4.7. Western Blot Analysis

SH-SY5Y cells were seeded and treated for 24 h as described above, and then processed following Ferlazzo and co-workers [40]. Briefly, the cells were washed with ice-cold PBS and lysed in a buffer containing: 0.32 M sucrose, 10 mM Tris-HCl pH 7.4, 1 mM EGTA, 2 mM EDTA, 5 mM NaN3, 10 mM 2-mercaptoethanol, 50 mM NaF, and protease inhibitor (Roche Diagnostics Corporation, Indianapolis, USA). The homogenates were chilled on ice for 20 min, centrifuged at 9600× g at 4 °C for 1 min, and then the supernatant (cytosolic extract) was collected. Following, pellets were suspended in a lysis buffer containing 0.1% Triton X-100, 150 mM NaCl, 10 mM Tris-HCl, pH 7.4, 1 mM EGTA, 1 mM EDTA, and protease inhibitors (Roche Diagnostics Corporation), kept on ice for 30 min and centrifuged at 9600× g at 4 °C for 10 min. The supernatant (nuclear extract) was collected and stored at −80 °C until use. Protein concentrations were determined using a Bio-Rad Protein Assay (Bio-Rad Laboratories) using BSA as the standard.
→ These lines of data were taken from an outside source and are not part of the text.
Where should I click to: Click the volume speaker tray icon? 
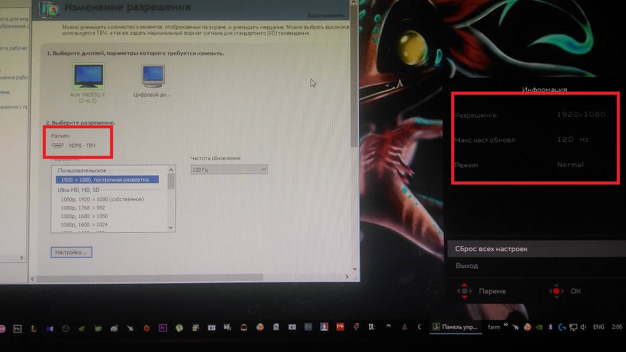coord(582,327)
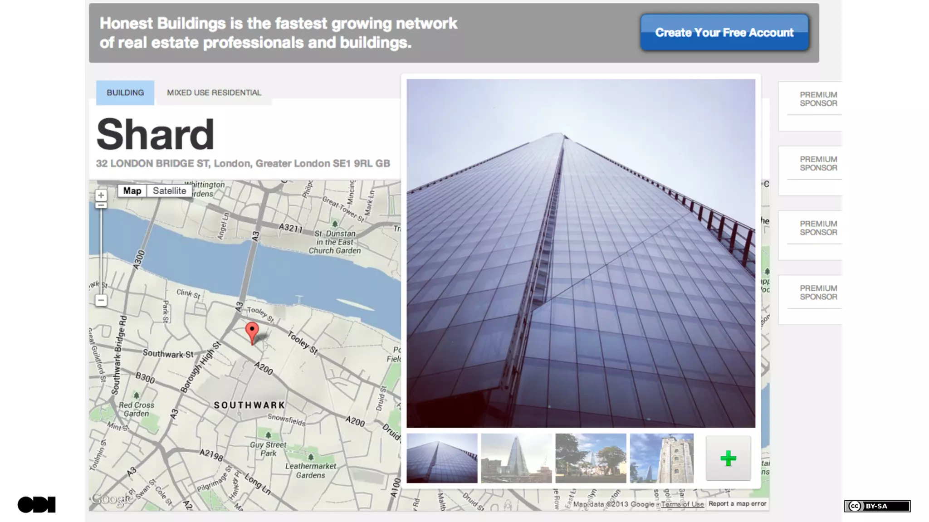The height and width of the screenshot is (522, 929).
Task: Click Create Your Free Account button
Action: pos(724,33)
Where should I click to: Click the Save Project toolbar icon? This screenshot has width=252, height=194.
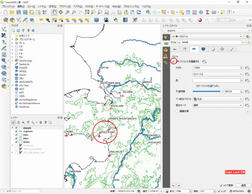pos(19,12)
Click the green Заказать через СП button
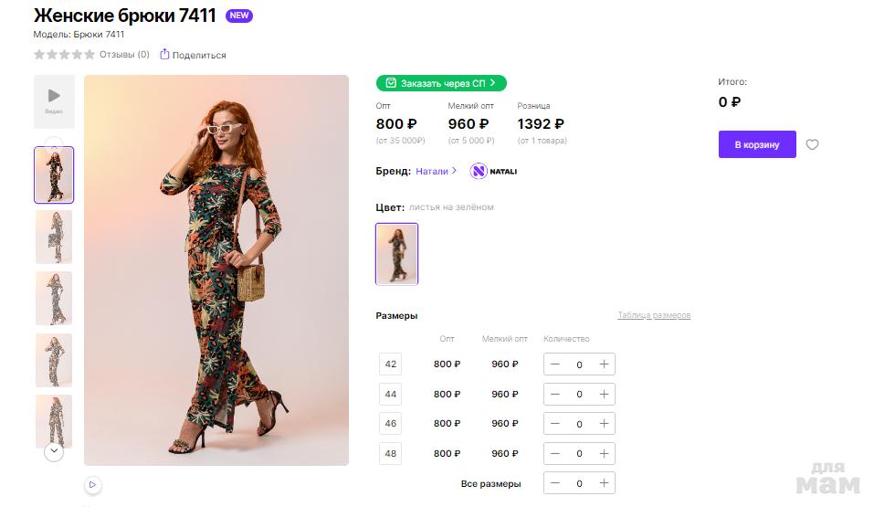Image resolution: width=874 pixels, height=507 pixels. (441, 83)
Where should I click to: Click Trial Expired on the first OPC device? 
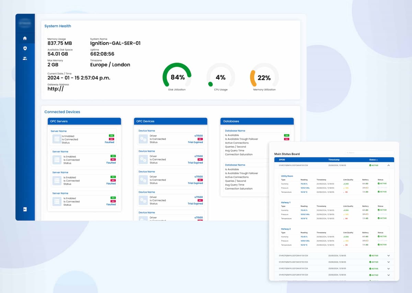[195, 142]
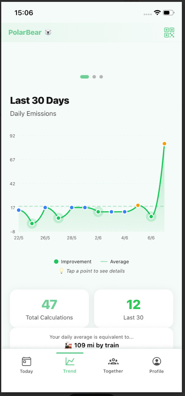The image size is (185, 396).
Task: Select the Trend chart icon
Action: click(x=70, y=361)
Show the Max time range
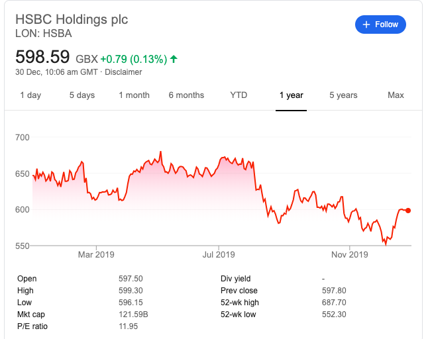This screenshot has width=430, height=339. pos(396,95)
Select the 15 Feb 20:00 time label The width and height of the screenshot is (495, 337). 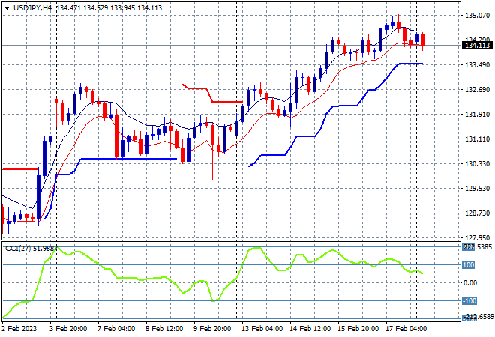click(x=359, y=329)
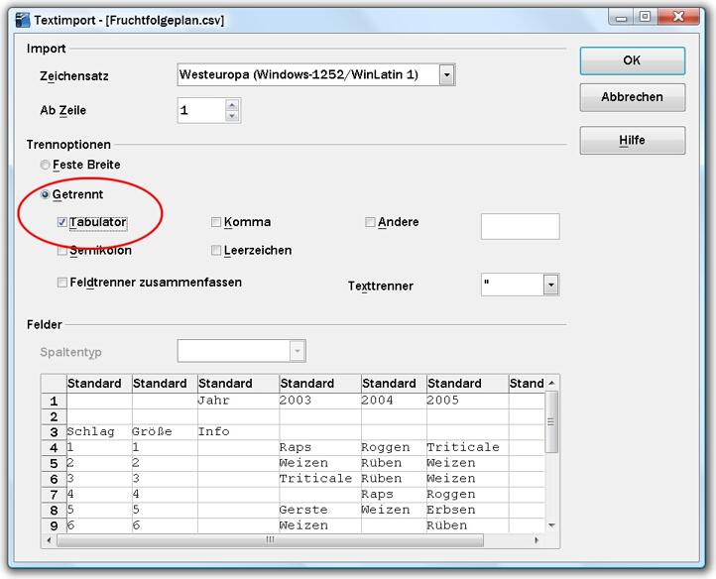Check the Andere separator option
This screenshot has height=579, width=716.
tap(370, 223)
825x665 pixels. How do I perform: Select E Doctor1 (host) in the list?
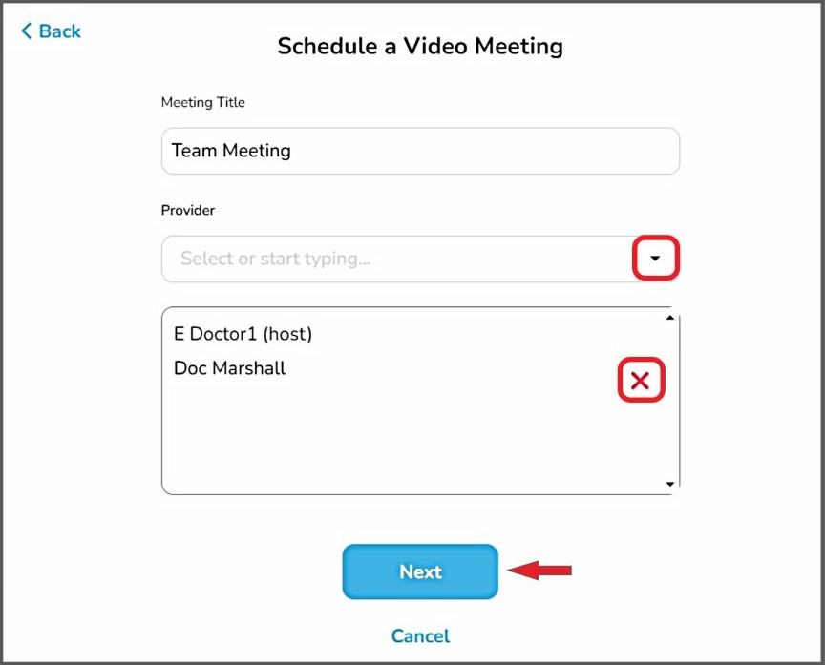220,334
Proteins were separated on sodium dodecyl sulfate-polyacrylamide gel electrophoresis (SDS-PAGE) and transferred onto a PVDF transfer membrane (Immobilon-P PVDF, Merck Millipore division of Merck KGaA, Darmstadt, Germany), blocked with PBS containing 5% non-fat dried milk for 1 h at room temperature, and subsequently probed with the following antibodies at 4 °C overnight: Cleaved-caspase 3 (1:1000), Cleaved-caspase 9 (1:1000), Bax (1:500), NFκBp65 (1:1000; AbCam), GAPDH (1:1000), Lamin B1 (1:500) (all from Cell Signaling Technology, Inc, Danvers, MA, USA, Cell Signaling Technology), p21 (1:1000; Merck Millipore), and p53 (1:2000; Abcam, Cambridge, UK). Then membranes were incubated with horseradish peroxidise-conjugated goat anti-mouse or anti-rabbit IgG secondary antibodies (1:2000; Santa Cruz Biotechnology, Inc., Dallas, Texas, USA) at room temperature for 1 h. Protein bands were visualized using an enhanced chemiluminescence system (Luminata™ Forte, Western HRP substrate; Millipore), acquired with the ChemiDoc™ MP System (Bio-Rad Laboratories) and quantified with the ImageJ software.